I shouldn’t care about what happens to Winnie, but the gnawing of my conscience is making it difficult.
I don’t want her to turn out like the rest—dazed and faraway.
Like her mother. We made Merry a promise and we broke it.
There is a single moment where I consider stopping Tilly, damn the consequences.
I nearly do it too.
But someone else beats me to it.
Not my brother. Not Pan.
But Vane.
It’s the Death Shadow that leaps in.
27
WINNIE
The pain sinks deep. It is worse than the constant, dull ache I’ve lived with nearly my entire life. Worse than the blades that etched fake magic into my skin.
This pain is all over. It feels like Tilly is touching my soul with claws and fire. Tearing through the very fabric of who I am and what I am.
I can’t move, it hurts so bad. There is only the bright white light and the sharp ache.
I try to hold on as best I can.
I can do this, I try to tell myself.
I have endured.
But I can’t.
I can’t do it.
I want it to stop.
I want to seep away like a river, disappear over the horizon.
Just let go.
Peter Pan needs you.
The Lost Boys needs you.
The island needs you.
None of this is mine, but yet I feel I have a duty to save it.
Endure. Endure.
Just a little longer.
I can’t be sure, but I think I start shaking beneath Tilly’s hands. I can’t feel my legs and my hands are clawed around the arms of the chair.
Hold on.
Endure.
These brutal, vicious boys might have used me in the vilest way possible, but in that moment, I finally felt free.
I felt alive.
There is something about Peter Pan and the Lost Boys that feels like a liberation.
I can do this.
And it’s then, when some distant part of me gives in to it, when I decide to endure for them and not because of them, that something clicks into place.
And then the light cuts out and the pain ebbs away and I collapse into Vane’s arms.
“No more,” he says.
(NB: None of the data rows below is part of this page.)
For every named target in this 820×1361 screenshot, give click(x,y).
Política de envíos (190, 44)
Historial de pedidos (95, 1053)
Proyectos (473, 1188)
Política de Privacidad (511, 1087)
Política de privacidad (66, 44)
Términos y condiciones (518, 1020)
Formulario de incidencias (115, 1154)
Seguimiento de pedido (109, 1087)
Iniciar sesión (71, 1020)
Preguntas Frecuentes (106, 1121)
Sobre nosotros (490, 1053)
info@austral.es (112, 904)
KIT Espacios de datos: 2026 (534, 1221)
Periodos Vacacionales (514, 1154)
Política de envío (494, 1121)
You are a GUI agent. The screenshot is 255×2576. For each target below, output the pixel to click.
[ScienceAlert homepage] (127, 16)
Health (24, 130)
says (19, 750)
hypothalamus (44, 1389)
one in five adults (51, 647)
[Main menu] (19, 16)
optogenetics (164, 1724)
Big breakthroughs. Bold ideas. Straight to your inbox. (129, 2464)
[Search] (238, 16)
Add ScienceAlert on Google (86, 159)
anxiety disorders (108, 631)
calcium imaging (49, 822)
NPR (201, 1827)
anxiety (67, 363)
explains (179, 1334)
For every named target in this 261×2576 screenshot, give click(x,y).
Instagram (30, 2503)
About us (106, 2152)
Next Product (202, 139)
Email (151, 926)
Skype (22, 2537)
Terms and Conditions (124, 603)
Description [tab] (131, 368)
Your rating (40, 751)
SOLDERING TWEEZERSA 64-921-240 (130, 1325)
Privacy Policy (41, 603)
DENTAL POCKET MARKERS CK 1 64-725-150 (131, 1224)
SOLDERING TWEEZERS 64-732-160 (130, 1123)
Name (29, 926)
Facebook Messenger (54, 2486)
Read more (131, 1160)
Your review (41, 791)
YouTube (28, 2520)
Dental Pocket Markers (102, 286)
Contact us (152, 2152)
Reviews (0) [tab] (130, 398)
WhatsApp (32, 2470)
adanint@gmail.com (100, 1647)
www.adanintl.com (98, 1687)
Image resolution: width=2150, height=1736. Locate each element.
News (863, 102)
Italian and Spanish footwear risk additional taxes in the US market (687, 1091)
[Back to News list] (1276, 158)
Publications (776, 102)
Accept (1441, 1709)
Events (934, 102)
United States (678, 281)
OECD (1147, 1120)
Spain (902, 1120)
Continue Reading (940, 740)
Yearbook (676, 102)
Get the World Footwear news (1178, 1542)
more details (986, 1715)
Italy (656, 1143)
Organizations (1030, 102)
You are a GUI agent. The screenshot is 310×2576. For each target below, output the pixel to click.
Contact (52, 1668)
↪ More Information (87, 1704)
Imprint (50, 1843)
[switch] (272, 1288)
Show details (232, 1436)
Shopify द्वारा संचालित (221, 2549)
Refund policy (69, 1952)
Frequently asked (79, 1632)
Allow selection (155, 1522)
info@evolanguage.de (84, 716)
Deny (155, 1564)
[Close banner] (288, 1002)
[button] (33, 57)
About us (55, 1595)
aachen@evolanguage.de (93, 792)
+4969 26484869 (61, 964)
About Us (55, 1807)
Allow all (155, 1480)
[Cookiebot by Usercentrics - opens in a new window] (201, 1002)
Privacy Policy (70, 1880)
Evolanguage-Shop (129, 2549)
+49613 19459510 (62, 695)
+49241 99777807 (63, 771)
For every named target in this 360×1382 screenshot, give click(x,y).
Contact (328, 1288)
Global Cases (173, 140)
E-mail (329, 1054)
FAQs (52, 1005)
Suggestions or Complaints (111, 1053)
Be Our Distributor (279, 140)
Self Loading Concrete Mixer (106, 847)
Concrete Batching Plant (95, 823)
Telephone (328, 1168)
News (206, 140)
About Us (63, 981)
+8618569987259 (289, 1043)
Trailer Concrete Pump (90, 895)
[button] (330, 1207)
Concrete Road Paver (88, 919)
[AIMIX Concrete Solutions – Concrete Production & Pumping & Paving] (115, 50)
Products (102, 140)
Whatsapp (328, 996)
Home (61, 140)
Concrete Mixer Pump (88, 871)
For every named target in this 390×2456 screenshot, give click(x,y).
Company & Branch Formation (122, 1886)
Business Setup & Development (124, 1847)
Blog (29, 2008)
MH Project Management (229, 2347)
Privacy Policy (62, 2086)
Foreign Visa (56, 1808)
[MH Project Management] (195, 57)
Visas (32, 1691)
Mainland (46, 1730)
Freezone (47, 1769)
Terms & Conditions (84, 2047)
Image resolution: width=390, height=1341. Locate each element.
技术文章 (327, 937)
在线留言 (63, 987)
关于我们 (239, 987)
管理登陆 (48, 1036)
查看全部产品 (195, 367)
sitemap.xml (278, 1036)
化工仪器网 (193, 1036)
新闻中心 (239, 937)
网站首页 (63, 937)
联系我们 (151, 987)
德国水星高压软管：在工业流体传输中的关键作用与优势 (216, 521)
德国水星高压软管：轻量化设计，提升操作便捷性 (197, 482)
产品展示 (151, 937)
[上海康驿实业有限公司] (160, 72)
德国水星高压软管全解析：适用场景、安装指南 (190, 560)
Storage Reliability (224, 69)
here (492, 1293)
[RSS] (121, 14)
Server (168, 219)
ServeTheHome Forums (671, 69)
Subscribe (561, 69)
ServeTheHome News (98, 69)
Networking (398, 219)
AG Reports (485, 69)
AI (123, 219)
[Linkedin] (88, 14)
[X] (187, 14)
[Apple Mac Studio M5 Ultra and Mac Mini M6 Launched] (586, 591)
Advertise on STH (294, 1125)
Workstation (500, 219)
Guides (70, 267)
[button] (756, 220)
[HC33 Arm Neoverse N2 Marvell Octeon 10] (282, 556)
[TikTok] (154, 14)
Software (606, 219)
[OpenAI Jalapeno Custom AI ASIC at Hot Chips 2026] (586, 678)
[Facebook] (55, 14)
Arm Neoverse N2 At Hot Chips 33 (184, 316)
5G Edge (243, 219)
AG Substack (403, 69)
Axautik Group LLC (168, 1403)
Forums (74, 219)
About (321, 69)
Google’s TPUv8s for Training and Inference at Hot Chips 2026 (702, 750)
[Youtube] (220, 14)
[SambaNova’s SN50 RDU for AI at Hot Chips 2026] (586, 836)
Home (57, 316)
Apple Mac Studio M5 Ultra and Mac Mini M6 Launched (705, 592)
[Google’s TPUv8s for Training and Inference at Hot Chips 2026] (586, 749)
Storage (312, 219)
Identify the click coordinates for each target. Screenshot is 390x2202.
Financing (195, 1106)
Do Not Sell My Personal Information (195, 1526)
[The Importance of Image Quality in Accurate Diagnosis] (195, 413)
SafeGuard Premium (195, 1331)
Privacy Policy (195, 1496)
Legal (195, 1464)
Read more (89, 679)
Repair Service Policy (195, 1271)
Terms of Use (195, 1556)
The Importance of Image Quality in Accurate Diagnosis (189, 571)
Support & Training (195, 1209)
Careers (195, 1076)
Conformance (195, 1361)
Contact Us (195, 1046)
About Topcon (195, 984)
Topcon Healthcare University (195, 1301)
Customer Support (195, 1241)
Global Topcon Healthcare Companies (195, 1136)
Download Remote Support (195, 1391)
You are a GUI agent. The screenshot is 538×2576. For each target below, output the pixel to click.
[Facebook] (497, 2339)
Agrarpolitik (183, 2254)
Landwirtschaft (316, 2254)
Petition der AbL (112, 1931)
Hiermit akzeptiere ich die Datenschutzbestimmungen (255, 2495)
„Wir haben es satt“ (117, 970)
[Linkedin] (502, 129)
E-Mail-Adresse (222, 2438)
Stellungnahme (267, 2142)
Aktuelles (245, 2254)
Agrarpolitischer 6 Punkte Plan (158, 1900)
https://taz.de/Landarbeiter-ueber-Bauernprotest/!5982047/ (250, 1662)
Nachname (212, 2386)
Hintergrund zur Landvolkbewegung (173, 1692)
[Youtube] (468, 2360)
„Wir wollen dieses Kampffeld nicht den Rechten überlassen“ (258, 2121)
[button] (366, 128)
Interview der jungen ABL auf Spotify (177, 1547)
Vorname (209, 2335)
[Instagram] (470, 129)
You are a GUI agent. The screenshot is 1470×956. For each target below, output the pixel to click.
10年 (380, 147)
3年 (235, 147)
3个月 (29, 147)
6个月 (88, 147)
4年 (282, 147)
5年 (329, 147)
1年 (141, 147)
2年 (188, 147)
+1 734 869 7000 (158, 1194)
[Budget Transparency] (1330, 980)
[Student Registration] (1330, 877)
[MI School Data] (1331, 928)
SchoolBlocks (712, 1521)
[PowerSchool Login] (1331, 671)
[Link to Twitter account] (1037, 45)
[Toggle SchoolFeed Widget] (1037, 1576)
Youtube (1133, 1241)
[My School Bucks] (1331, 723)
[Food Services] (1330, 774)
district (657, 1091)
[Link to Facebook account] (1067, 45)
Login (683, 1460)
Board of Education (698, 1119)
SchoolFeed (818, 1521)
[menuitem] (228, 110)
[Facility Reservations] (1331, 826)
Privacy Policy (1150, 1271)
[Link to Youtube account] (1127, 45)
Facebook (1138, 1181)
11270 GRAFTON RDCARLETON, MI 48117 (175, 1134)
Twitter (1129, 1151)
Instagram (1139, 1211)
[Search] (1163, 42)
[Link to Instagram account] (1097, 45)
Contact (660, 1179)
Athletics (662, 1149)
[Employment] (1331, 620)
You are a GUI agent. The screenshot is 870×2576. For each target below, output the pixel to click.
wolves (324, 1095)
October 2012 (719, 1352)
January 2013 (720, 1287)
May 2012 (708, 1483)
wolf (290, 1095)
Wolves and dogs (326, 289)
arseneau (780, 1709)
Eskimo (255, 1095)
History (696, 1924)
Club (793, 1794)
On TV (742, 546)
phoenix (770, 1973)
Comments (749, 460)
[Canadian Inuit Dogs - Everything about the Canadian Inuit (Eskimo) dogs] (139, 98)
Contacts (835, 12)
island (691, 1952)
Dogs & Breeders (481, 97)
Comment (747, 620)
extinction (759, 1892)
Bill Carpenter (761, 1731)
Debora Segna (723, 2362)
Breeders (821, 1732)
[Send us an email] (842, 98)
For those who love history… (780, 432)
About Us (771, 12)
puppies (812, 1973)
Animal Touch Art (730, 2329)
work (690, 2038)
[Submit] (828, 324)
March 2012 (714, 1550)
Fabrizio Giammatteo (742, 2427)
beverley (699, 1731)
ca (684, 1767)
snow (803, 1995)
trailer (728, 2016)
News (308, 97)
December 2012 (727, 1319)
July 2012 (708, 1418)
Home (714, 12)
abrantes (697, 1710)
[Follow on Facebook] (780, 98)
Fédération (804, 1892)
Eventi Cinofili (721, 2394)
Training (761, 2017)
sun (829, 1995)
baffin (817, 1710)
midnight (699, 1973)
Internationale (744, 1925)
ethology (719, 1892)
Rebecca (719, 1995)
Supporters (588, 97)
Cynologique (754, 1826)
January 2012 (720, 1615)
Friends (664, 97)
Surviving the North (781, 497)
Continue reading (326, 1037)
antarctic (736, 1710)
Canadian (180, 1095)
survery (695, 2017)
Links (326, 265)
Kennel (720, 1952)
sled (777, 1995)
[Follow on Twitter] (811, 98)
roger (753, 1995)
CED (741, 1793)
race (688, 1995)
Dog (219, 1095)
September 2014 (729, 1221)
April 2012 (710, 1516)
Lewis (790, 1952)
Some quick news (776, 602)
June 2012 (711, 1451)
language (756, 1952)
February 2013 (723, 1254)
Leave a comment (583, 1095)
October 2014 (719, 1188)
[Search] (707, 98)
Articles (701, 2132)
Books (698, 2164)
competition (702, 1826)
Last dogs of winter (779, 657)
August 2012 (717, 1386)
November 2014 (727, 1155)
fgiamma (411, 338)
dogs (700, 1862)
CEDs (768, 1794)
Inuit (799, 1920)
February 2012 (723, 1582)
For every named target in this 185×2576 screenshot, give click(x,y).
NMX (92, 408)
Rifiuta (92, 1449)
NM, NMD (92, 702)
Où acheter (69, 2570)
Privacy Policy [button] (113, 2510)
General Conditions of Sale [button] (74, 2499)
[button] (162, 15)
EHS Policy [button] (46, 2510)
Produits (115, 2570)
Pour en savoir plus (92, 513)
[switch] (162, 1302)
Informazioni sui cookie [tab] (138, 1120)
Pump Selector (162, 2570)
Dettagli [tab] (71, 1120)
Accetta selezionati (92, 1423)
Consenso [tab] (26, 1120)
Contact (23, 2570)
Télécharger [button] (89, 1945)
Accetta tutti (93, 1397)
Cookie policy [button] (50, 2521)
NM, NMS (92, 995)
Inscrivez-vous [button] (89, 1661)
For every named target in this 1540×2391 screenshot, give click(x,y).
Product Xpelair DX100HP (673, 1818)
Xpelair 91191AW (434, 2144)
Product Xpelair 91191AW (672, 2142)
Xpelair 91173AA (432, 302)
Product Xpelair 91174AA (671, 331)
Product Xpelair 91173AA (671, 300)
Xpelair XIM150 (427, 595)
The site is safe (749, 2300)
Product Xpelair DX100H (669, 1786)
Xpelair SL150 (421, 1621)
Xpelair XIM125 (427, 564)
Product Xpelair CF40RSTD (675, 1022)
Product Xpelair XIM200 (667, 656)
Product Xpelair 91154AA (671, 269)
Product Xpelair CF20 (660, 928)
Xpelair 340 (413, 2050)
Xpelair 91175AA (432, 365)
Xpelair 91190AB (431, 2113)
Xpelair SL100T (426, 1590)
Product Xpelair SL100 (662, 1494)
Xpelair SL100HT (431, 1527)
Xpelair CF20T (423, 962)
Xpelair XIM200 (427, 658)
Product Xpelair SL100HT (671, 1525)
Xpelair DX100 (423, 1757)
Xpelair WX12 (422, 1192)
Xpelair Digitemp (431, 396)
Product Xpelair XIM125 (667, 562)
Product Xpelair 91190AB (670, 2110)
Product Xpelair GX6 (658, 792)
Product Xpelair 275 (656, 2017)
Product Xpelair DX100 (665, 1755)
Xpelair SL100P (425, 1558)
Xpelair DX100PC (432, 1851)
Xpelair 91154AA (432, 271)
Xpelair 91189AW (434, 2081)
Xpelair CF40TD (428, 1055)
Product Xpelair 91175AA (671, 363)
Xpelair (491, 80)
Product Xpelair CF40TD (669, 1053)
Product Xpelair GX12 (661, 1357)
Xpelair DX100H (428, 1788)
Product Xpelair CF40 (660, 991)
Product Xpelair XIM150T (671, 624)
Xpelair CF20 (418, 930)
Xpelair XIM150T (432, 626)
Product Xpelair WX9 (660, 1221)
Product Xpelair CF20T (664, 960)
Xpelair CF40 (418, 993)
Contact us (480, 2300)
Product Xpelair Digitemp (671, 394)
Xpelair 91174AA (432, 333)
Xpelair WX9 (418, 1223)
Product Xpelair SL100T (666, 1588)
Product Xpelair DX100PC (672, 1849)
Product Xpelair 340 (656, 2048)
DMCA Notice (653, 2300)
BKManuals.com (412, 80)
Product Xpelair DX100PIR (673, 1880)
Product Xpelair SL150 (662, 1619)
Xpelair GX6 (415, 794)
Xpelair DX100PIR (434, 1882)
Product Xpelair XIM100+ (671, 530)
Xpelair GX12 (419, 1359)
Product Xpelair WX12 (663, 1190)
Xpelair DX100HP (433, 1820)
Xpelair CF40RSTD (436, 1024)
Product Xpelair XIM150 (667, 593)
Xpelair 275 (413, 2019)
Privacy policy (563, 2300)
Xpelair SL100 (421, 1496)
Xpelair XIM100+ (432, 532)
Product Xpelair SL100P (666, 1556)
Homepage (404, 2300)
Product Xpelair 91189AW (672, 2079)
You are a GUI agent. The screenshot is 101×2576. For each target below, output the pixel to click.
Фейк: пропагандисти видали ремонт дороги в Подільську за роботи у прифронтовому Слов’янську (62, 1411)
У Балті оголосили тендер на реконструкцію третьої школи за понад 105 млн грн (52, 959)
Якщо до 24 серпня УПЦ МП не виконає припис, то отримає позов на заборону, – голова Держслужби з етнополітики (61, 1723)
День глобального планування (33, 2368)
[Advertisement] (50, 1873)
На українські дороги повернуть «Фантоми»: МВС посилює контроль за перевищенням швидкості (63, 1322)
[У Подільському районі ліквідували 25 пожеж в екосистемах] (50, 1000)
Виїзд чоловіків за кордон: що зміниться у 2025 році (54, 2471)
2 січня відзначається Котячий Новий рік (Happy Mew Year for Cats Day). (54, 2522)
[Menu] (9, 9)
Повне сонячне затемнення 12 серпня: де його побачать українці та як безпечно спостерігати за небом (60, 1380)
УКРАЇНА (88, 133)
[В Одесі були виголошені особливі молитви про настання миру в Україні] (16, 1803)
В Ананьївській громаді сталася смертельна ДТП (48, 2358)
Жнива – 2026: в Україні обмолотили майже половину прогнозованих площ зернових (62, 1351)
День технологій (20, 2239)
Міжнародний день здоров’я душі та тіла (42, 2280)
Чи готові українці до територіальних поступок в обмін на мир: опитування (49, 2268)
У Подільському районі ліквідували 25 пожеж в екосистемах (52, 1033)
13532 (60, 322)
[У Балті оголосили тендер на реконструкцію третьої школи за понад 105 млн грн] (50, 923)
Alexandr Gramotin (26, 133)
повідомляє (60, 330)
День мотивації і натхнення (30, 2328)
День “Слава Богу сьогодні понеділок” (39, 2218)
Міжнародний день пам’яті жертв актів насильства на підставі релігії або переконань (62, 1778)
His voice is a distant rumble over top of me. I have the distinct sensation of being lifted in the air, cradled against a solid chest.
“Vane.” Pan’s voice rings with authority.
“No. We’re not fucking doing this anymore.” Vane starts away.
“I wasn’t done,” Tilly calls.
“I’m saying you’re done.” He keeps walking, his footsteps heavy on the hardwood floor.
“Where are you taking her?” A beat, then, “Vane, for Christ’s sake.”
A door opens, then slams shut. A bolt clicks into place.
“Vane!”
“Darling?” Vane’s voice is hoarse above me. “You still with me?”
My response is thick and muzzy. “I think so.”
He lays me down on a bed. The room is dark and warm and it smells like him, like dark, summer nights and crushed amber.
He starts to pull away but I take a fistful of his shirt. “Don’t go.”
There is a second where it seems like he’ll leave anyway. After all, I think he hates me, which doesn’t explain why I’m currently in his bed, why he would defy Peter Pan.
“Move over,” he finally tells me and though my body aches, I do as he says.
The bed sinks beneath his weight and then he takes me into his arms, nestles me against him.
My ear at his chest, I hear the steady thrum of his heart.
I’ve never felt as safe as I do in this moment and I don’t know how to feel about that.
It makes me want to sob.
“Why did you do that?” I ask, my voice catching.
“Stop asking questions and just rest,” he says.
“Why, Vane?”
His arm comes around me, his fingers sure at my waist. “Because I felt like it, and because I could.”
“That’s not an answer.”
He sighs. “Where I come from, little girls like you are broken every day for no other reason than to watch them crack. And I’m fucking sick of it.”
His breath is warm against my pounding skull.
“I’m stronger than you think,” I tell him.
“Even the mighty oak believes she is strong until a man comes along with an ax to chop her down.”
“Is that you then? Do you have an ax?”
“All men are born with an ax in their hands, Darling. To take the measure of a man, you just have to pay attention to how he wields it.”
I sigh against him.
“Now rest.” His hand trails up to my temple and warmth spreads beneath his touch. Within seconds, I’m out.